This morning’s Washington Post had an interesting article about the gradual disappearance of what was once considered to be a key skill for a professional restaurant waiter: the ability to accurately remember diners’ orders without writing them down. The article mentions a number of reasons for the change, including more customers with special requests due to real or imagined food allergies, and food enthusiasts who have special requests stemming from reading and watching too much “gastro-porn” in magazines and on the Food Network.
All of that is moderately amusing, but what is more interesting is that some research indicates that old-school waiters are not successful because they started out with better memories than others, but because their work improved their memories:
Several recent studies — including one published last year in the journal Behavioral Neurology that tested the memories of veteran cafe waiters in Buenos Aires — found that the servers’ constant practice actually expands the brain’s memory function.
For a long time, the consensus view was that there was very limited potential for structural or functional development in the adult brain; this result seems to indicate otherwise. It’s consistent with a study done a number of years ago on London taxi drivers, who, in order to be licenced, have to pass an extremely comprehensive test of their memory of London’s street plan (called “The Knowledge”). Having lived in London for a number of years, I can testify both that the street layout is incredibly complex, and that the average taxi driver has an astonishingly detailed grasp of where everything is.
(When I moved to London, I made a preliminary scouting trip to find a place to live. Then I returned with my belongings, and got a cab at Heathrow airport. I gave the driver my address. He said, “Let’s see, that’s off Willoughby Road, isn’t it?” I said, “That’s right”, and we were off. Looking at the map later, I am sure there was no more direct route than the one the driver took.
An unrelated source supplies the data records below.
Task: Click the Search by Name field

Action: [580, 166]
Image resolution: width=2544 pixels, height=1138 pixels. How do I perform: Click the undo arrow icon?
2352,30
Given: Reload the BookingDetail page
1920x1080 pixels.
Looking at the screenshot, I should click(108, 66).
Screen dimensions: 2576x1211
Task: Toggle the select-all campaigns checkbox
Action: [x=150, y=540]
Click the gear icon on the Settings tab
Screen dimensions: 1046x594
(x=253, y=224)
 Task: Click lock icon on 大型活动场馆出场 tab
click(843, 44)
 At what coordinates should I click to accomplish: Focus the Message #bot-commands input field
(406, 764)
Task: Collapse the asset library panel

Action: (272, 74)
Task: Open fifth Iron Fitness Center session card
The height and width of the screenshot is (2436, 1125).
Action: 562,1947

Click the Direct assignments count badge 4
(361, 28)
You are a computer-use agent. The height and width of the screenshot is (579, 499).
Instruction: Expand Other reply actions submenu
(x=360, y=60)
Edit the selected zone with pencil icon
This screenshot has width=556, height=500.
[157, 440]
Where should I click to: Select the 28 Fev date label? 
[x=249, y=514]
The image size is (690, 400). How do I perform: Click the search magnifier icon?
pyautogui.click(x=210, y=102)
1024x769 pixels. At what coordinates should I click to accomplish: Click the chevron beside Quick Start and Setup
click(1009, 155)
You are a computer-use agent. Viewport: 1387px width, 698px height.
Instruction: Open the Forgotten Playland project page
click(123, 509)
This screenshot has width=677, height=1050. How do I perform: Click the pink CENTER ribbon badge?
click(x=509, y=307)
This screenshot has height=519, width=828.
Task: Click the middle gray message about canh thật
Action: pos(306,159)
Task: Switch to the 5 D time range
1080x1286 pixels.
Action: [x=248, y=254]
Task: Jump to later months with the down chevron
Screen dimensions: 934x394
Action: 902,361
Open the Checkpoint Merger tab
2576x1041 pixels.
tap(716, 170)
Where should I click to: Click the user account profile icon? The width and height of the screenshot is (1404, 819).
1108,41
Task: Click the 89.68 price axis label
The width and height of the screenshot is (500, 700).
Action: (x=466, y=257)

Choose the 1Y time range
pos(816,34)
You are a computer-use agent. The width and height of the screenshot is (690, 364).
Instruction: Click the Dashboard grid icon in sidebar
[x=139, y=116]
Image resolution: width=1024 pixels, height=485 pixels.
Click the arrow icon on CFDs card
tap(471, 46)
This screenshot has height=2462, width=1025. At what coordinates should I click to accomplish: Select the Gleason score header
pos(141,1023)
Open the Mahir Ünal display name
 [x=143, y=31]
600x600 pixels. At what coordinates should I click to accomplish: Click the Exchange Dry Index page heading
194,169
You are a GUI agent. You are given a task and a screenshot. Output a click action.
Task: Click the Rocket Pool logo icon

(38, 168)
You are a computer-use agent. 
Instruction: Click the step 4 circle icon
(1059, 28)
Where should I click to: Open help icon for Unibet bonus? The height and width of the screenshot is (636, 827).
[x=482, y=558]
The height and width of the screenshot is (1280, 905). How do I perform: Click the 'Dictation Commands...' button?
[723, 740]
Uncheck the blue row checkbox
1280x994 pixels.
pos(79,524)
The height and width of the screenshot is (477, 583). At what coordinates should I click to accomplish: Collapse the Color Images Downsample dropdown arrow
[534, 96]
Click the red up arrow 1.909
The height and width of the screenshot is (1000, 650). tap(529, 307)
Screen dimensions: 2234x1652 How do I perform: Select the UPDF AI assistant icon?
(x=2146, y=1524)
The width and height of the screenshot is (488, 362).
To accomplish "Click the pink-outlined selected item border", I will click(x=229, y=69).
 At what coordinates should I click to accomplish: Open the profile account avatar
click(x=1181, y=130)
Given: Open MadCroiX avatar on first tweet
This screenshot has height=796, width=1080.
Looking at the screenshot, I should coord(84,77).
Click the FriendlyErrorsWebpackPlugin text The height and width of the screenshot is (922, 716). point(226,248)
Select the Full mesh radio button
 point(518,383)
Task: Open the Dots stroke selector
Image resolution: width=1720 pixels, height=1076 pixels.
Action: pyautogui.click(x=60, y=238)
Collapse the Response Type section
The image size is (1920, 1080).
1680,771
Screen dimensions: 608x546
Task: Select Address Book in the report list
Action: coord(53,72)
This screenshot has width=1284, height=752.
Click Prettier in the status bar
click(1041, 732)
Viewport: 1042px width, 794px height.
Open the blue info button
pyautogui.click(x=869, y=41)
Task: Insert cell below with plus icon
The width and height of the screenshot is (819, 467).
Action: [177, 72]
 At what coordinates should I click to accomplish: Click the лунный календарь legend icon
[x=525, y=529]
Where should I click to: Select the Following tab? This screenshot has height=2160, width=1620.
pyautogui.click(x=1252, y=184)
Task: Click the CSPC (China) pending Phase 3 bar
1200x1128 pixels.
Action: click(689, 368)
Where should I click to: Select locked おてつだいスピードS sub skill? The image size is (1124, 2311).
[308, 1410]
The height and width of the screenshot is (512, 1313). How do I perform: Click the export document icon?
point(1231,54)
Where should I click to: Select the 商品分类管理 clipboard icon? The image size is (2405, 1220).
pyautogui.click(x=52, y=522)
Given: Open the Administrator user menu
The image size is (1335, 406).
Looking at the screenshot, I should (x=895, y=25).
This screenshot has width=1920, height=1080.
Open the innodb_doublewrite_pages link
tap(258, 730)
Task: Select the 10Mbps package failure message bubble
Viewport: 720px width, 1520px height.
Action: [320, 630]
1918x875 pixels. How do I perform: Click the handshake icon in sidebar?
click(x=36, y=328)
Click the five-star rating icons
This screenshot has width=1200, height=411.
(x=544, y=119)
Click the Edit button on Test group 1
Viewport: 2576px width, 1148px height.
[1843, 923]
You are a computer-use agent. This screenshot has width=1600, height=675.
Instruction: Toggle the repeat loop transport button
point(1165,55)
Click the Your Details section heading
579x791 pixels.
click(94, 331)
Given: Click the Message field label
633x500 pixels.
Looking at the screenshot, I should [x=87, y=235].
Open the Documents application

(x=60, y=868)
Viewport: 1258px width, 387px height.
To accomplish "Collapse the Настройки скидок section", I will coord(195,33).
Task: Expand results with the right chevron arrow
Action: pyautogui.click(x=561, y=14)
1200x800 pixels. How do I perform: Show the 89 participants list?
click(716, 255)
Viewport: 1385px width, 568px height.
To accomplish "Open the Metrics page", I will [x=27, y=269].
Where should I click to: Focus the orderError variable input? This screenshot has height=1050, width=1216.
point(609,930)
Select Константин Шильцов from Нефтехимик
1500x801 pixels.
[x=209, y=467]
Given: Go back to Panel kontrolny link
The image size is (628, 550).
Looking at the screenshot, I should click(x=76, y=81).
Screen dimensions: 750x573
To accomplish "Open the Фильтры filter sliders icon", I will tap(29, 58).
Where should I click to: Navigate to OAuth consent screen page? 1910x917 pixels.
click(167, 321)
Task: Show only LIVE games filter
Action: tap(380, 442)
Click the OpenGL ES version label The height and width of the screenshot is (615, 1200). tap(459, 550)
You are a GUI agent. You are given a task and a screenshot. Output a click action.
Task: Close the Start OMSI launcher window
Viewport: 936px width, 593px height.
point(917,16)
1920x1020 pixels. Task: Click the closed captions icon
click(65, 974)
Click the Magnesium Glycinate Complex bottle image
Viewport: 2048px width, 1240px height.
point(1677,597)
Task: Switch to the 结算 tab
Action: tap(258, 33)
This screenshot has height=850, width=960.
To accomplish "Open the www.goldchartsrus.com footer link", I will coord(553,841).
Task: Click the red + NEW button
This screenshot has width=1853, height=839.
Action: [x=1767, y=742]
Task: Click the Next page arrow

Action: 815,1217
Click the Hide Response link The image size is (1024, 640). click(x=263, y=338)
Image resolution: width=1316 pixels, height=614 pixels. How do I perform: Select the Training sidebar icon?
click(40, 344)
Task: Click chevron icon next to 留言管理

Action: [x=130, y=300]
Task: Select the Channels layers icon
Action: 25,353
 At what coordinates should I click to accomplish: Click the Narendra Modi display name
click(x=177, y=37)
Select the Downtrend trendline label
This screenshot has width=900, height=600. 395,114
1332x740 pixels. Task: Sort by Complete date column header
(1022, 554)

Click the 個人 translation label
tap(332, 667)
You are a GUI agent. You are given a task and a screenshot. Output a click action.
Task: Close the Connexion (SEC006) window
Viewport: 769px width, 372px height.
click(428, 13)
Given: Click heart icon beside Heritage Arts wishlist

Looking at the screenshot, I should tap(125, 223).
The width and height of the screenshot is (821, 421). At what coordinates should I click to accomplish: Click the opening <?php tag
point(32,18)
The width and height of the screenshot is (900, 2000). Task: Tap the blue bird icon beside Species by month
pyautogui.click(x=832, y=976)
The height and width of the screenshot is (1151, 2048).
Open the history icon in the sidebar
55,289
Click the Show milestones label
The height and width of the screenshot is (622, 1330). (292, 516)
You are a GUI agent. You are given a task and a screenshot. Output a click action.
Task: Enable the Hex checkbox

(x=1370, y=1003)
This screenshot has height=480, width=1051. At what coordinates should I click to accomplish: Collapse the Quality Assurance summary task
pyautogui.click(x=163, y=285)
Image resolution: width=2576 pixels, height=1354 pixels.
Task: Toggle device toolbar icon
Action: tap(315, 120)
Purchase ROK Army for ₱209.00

This is especially impressive because Willoughby Road is not a major thoroughfare, but a residential street in the Hampstead area that is only a few hundred yards long.)
The researchers, from University College London, found that studying for The Knowledge and driving a cab produced observable physical changes in the cabbies’ brains, especially in the hippocampus, whose function is tied to memory formation.
The scientists also found part of the hippocampus grew larger as the taxi drivers spent more time in the job. “There seems to be a definite relationship between the navigating they do as a taxi driver and the brain changes,” said Dr Eleanor Maguire, who led the research team.
These results are interesting because they are somewhat at odds with the conventional wisdom, and seem to indicate that there is a fair degree of plasticity even in the adult brain. This in turn could be good news for the development of new treatments for brain injuries and other neurological problems.
I can’t close without mentioning London taxi driver.David Cohen, who had the best observation on the whole business:
: “I never noticed part of my brain growing – it makes you wonder what happened to the rest of it.”